Developing a Pre-IND Packing Strategy to
Expedite Clinical Trial Timelines

As biotechnology and pharmaceutical companies seek innovative solutions to expedite their timelines, efficient management of a clinical trial starts with strategic planning. Submission of an Investigational New Drug (IND) application is a major milestone in new drug development. It marks the transition from bench research to clinical studies in human participants. While awaiting the FDA Safe to Proceed letter for their IND, companies are able to take advantage of a Pre-IND labelling and packaging strategy for their clinical study by working with a CDMO operating out of Canada, such as PCI Pharma Services.
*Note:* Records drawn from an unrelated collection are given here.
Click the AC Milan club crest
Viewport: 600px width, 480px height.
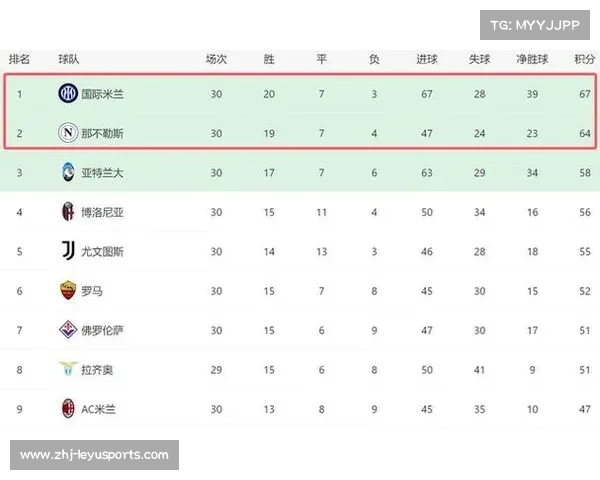point(67,409)
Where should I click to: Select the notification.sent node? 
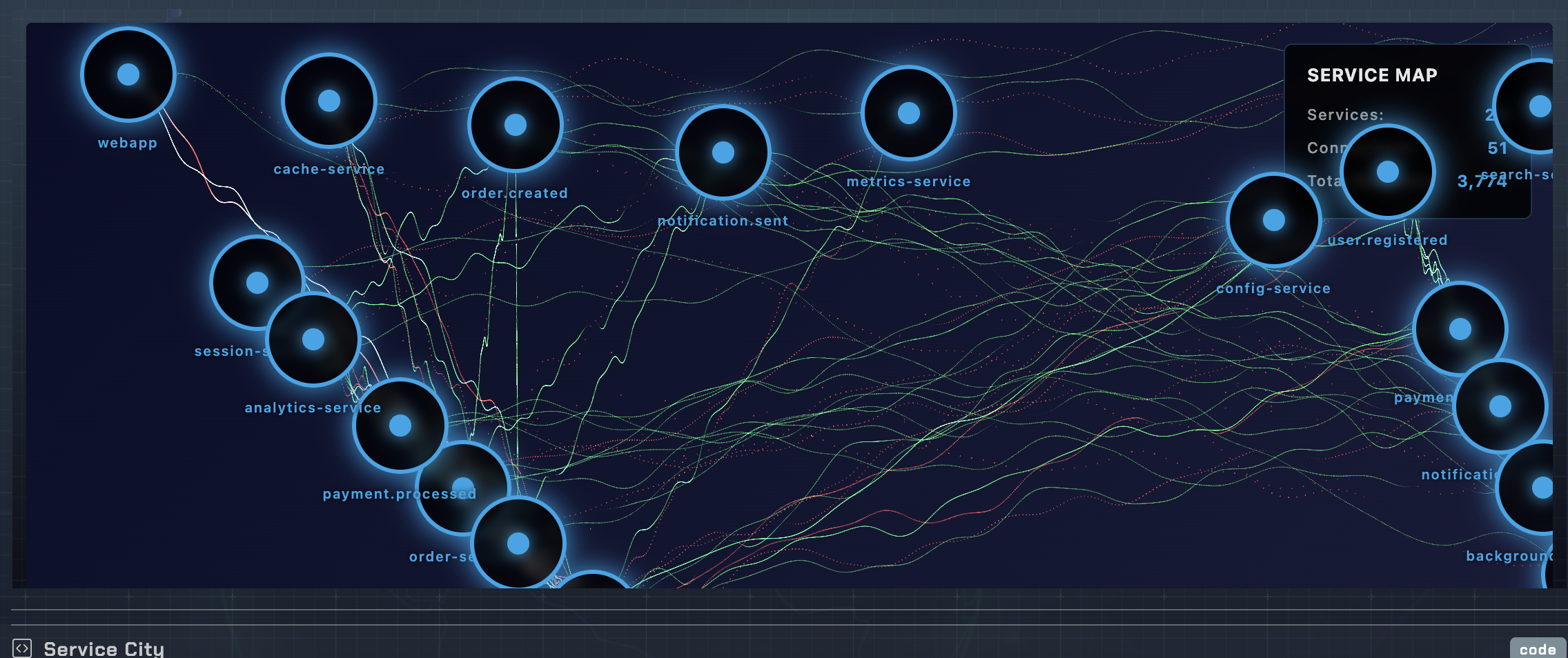723,152
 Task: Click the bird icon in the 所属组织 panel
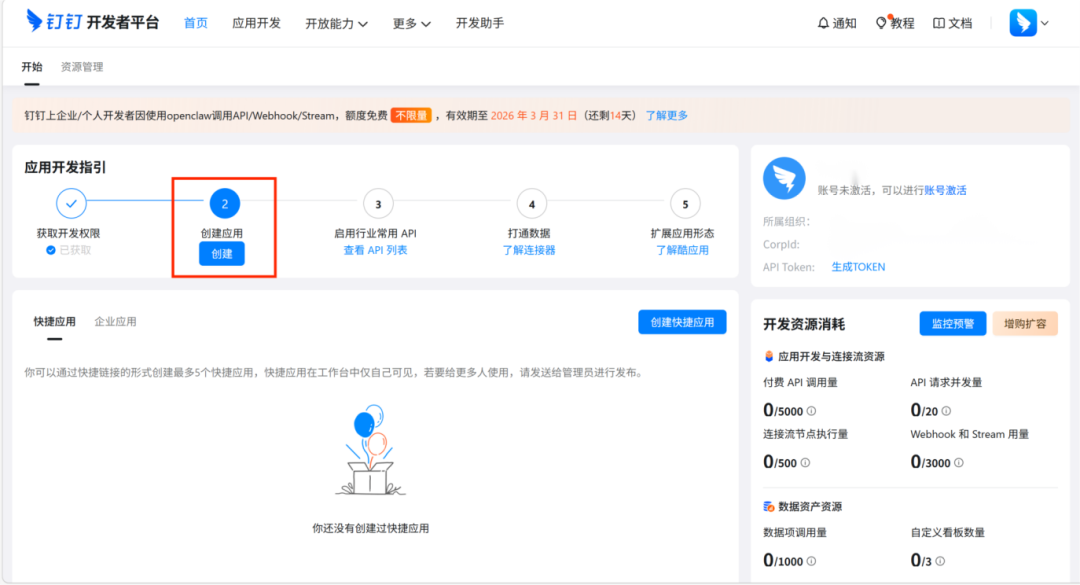[x=784, y=179]
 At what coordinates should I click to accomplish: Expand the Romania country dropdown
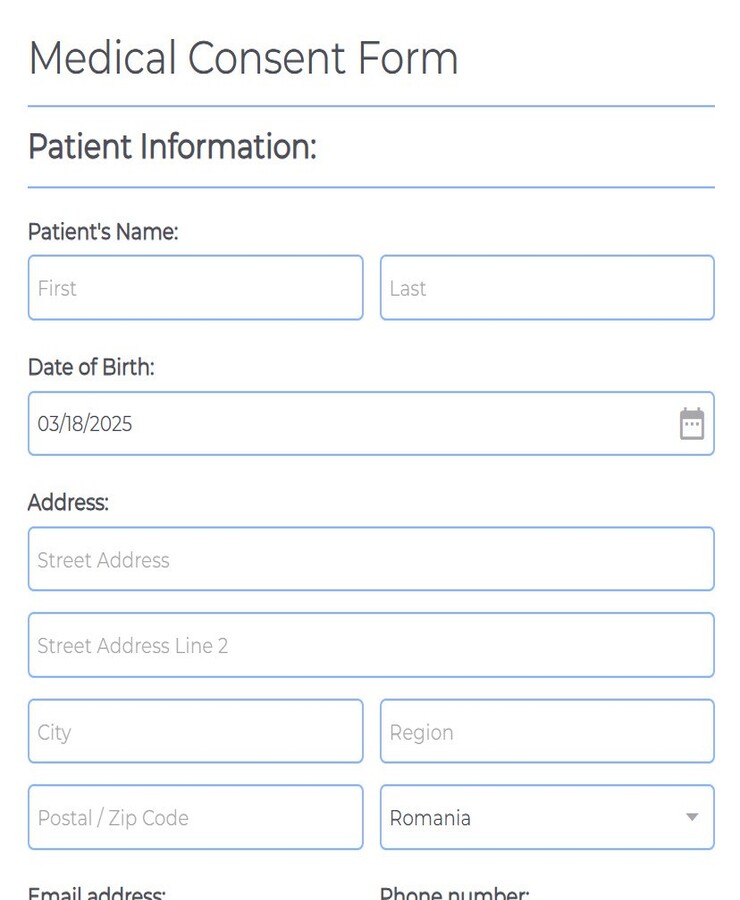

In this article, we share insights into the IND application process, the benefits of applying a Pre-IND strategy utilising a Canadian-based CDMO, and how this approach can deliver reduced First Patient-In (FPI) timelines by 6–8 weeks.

Understanding the IND application process

Successful IND submissions require careful planning and compliance with FDA regulatory requirements and although not required, a Pre-IND meeting with the FDA is valuable. It is the company’s first opportunity to ask specific questions of an FDA review panel pertaining to their specific product, reducing the risk of a clinical hold and delaying time of product delivery to clinic. Pre-IND meetings provide early FDA feedback on regulatory and scientific issues relating to clinical trial design, non-clinical research, and product related CMC questions. The specific feedback will assist in future drug development plans and preparation for submitting a complete IND application.

For companies entering the Pre-IND phase for the first time, seeking support from an experienced CDMO with a specialist regulatory consulting team can prove to be beneficial. Not only can the CDMO team represent the sponsor company at FDA meetings, but they can also provide valuable insight and assist in preparing the meeting package to ensure it contains appropriate information, such as clear focused questions for the review panel to answer, product overview information, design of preclinical and/or initial IND studies, and appropriate clinical / manufacturing and quality control data.

In terms of the process, following IND submission the FDA will review the application within 30 days for safety and assess whether the human subjects are incurring an unreasonable risk. At the end of the review cycle, the agency will either issue a Safe to Proceed letter or inform the sponsor that the study is on clinical hold. If placed on hold, the FDA will provide an explanation within 30 days and the sponsor will need to address the noted deficiencies. Submitted responses will then be reviewed and the FDA will determine whether the hold can be lifted. If the sponsor does not hear from the FDA within 30 calendar days after the initial submission, the IND goes into effect or becomes active on day 31. At that point, the study may proceed as submitted once it has been approved by an Institutional Review Board (IRB) whose purpose is to ensure the protection of the rights and welfare of the clinical trial participants.